= Beginning of Section =
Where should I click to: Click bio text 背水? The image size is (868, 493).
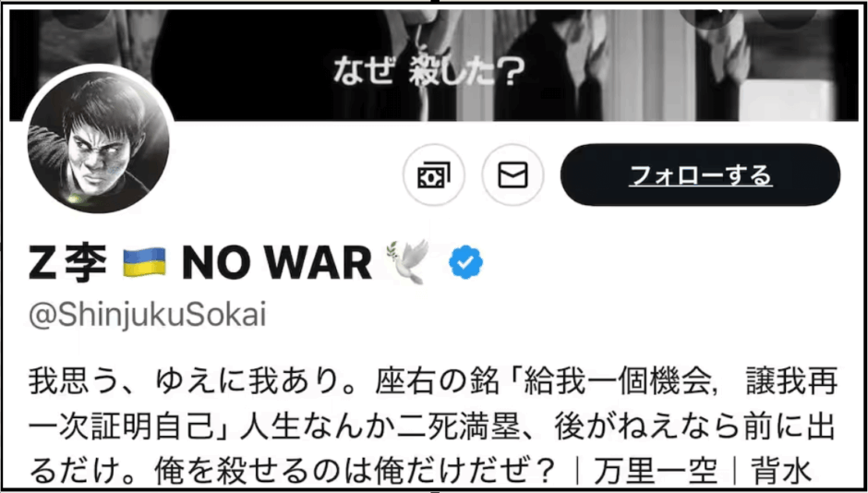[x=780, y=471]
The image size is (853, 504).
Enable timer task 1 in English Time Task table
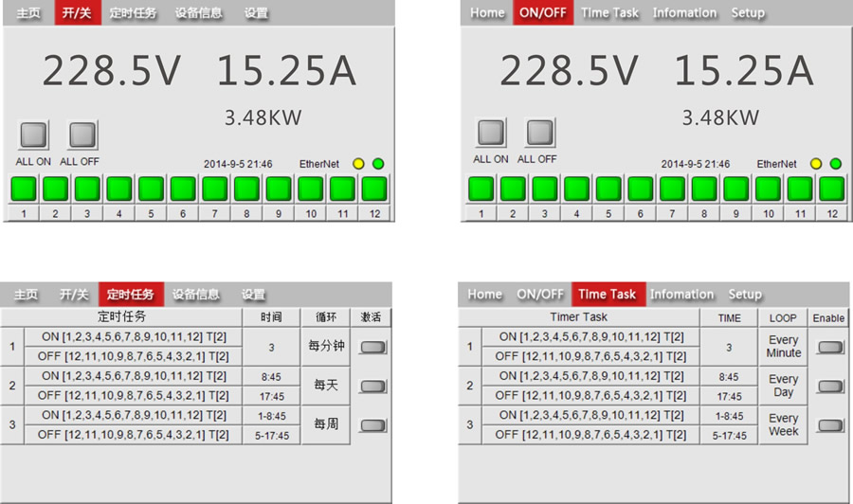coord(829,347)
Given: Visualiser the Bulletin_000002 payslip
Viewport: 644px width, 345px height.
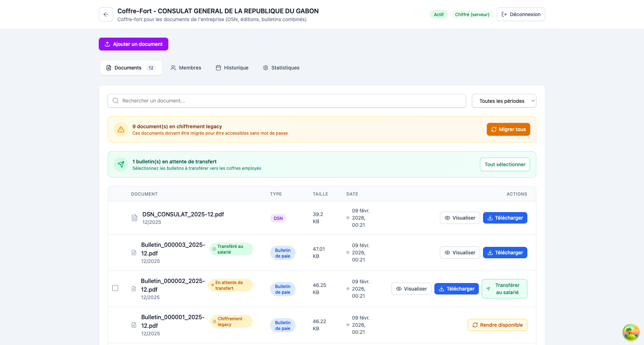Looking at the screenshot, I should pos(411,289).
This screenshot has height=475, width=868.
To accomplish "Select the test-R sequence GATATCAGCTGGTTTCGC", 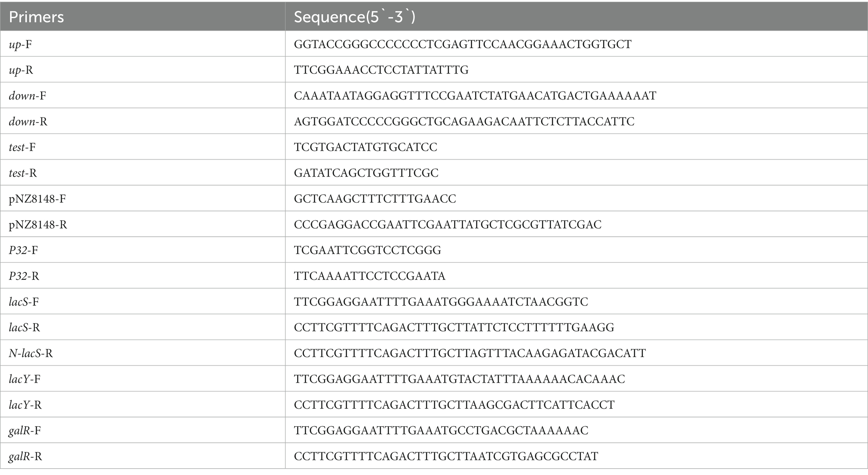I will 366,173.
= End of Section =
* **WHAT IS EXPECTED**: Taking the entries above, copy word for word the lines from the one with "The image size is (853, 504)." up to and including the one with "This screenshot has height=475, width=868.", without any picture.

* **RESULT OF THIS TASK**:
The image size is (853, 504).
Enable timer task 1 in English Time Task table
coord(829,347)
Given: Visualiser the Bulletin_000002 payslip
Viewport: 644px width, 345px height.
Looking at the screenshot, I should pos(411,289).
This screenshot has height=475, width=868.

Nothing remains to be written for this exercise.